At the beginning of the twentieth century, Russia, which has been actively expanding its borders for several centuries, reached a grandiose size - more than 19 million square kilometers, that is, about 1/6 of the land area of the globe. Its borders stretched from the Pacific coast in the east to Polish lands along the Vistula in the west, from the Pamir mountains in the south to the shores of the Arctic Ocean.
According to the census, at the beginning of 1900 there were 128,924,289 people living in the empire (72.5% of them were Russians). The population of St. Petersburg and Moscow has exceeded 1 million people. Our country had the highest birth rate in Europe, but at the same time the highest death rate.
People settled across the territory of Russia extremely unevenly, depending on the natural and historical characteristics of the regions. Moreover, more than 80% of the population of the state lived in villages and engaged in agriculture. A variety of crops were cultivated on the vast territory of the country. Wheat, rye and oats grew in the European part, orchards and vineyards - in Bessarabia, Crimea, cotton and silk - in Central Asia.

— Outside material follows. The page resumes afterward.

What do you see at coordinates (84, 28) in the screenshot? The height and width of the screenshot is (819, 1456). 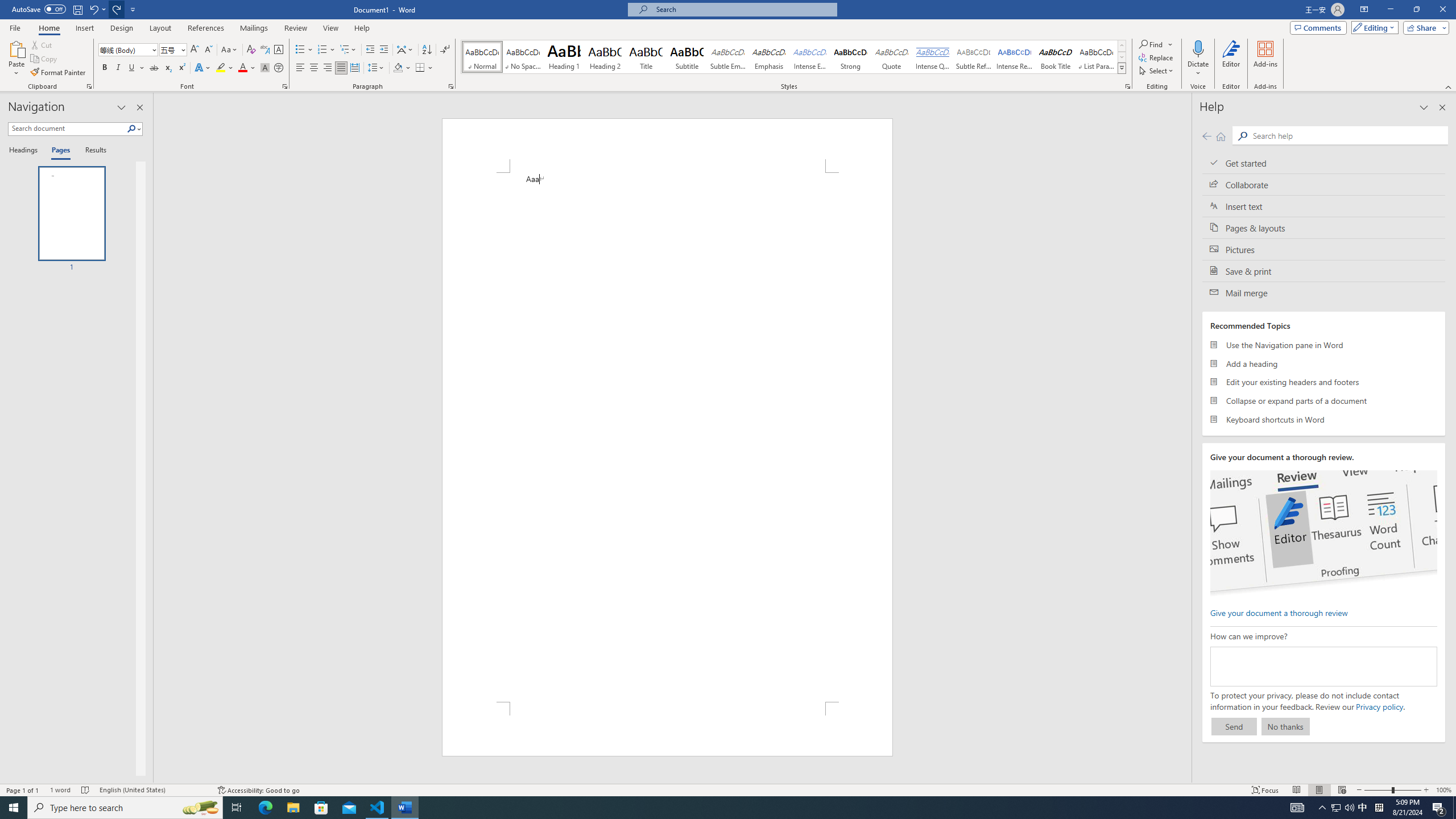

At the beginning of the twentieth century, there was also an active mining of minerals, primarily coal and iron ore. The growth in coal and ore mining was associated with a rapid industrial boom. They began to pay more attention to oil production (soon in this direction Russia came out on top in the world). Along with the old industrial regions - the Ural, Central and North-West - new ones, the coal-metallurgical South and oil Baku, took shape. The growth in production allowed the Russian Empire to abandon the import of metal. The volume of production of machine-building enterprises has tripled. The development of railways contributed to the strengthening of the economy.
Foreign investments in the country have exceeded Russian investments. Thanks to the process of concentration of production and banking capital in Russia, monopolistic enterprises emerged in a short time. However, at the same time, labor efficiency was still low. Russian workers remained the lowest paid in Europe, making them easily influenced by revolutionary agitation. In addition, society was dissatisfied with the bureaucratic system in the state.